For 11th grade, my parents and I worked out a list of everything I wanted to study. I decided to continue with the two teachers I had been working with in my independent study, so English and social studies were covered. For the other subjects I knew I wanted to learn on my own. I would have been a nightmare to treat my parents as teachers and to attempt to recreate school in my house. What I'm doing is really not homeschooling. It's more like "unschooling".

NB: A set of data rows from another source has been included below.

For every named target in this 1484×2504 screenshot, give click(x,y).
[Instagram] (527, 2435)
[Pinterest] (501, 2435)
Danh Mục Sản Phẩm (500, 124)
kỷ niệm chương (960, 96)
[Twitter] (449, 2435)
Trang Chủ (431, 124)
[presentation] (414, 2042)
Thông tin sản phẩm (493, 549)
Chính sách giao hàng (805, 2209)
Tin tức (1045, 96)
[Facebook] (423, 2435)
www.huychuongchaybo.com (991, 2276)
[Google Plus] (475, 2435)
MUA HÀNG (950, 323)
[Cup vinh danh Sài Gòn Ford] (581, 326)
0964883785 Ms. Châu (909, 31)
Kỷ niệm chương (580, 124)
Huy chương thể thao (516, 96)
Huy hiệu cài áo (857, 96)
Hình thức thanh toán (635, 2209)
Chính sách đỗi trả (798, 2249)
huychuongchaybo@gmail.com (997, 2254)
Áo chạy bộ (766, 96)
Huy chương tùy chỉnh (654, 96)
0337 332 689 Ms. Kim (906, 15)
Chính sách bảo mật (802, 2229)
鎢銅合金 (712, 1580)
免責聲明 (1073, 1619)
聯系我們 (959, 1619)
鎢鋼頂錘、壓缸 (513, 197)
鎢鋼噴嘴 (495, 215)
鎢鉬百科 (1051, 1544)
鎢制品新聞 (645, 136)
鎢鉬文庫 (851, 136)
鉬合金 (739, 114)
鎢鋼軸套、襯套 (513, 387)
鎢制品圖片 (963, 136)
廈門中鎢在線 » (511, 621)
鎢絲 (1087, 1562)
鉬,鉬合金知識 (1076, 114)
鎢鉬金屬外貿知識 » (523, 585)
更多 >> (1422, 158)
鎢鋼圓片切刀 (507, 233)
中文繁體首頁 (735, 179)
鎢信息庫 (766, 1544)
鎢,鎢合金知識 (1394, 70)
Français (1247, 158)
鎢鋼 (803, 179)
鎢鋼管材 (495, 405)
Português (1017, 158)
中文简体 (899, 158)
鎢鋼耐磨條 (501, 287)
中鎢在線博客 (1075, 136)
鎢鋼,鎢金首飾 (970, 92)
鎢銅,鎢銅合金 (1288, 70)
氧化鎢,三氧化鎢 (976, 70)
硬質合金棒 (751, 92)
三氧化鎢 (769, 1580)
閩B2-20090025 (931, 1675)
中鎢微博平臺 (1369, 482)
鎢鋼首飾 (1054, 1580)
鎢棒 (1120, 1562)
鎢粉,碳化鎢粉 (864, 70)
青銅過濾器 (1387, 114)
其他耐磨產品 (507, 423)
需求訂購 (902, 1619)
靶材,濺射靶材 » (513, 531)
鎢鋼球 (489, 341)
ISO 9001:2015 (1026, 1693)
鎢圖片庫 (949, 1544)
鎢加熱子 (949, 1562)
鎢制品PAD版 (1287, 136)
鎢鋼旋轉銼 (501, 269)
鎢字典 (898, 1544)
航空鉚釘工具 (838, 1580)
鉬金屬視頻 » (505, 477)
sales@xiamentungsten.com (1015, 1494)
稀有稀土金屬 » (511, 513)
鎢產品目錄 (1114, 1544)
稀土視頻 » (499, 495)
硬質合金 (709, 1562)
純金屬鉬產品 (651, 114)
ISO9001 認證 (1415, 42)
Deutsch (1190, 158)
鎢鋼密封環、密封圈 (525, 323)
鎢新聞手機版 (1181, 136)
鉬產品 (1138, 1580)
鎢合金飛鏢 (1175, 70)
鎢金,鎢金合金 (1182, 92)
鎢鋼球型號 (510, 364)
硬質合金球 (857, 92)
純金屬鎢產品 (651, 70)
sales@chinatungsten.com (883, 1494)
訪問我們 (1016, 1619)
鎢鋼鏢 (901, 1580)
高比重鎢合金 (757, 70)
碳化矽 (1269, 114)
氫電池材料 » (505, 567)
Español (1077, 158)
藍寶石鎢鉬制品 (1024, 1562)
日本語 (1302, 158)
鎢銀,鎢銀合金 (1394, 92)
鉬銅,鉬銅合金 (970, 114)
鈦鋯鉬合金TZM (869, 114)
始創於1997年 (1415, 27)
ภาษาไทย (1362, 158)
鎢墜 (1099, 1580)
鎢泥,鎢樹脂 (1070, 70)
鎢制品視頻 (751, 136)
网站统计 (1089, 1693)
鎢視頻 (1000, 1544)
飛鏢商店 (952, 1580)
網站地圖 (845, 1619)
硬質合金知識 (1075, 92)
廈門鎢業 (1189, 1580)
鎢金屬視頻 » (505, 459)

The curriculum we set up got tossed pretty quickly. I realized that I learned much better concentrating on just a few subjects at at once. I much preferred a couple hours of one subject and then a few hours of another, instead of 30 minutes of six or seven different subjects. So I cut down the number of things I was studying. I decided to take the Computer Science AB AP exam in May, as well as the SAT II physics exam in June. So the way things worked out, I concentrated on English, social studies, work at the Forum, physics, and computer science. In addition to these, I'm taking upright and electric bass lessons and singing in my former school's singing groups.

Now that I've got all that out of the way, the most important things I've learned since leaving school haven't been intellectual in nature. I've learned a lot about all aspects of myself. My self-confidence is much improved. I am much more focused than I was in high school; I have a much better idea of what I want to do with my life. My self-discipline, while nowhere near where I'd like it to be, is much better (I didn't need self-discipline in school--teachers did that for me). Perhaps most importantly, I'm starting to feel emotions I had suppressed during many years of school. What an incredible thing it is to feel! Happy or sad, I don't care. I have also become interested in Buddhism, which relates to all these issues and more. I am a much fuller person now. These are the things I least expected to learn, yet they are the most important by far.

Homeschooling has allowed me to begin to find out who I am and become that person. Yes, I have a long way to go, but I know where I'm going!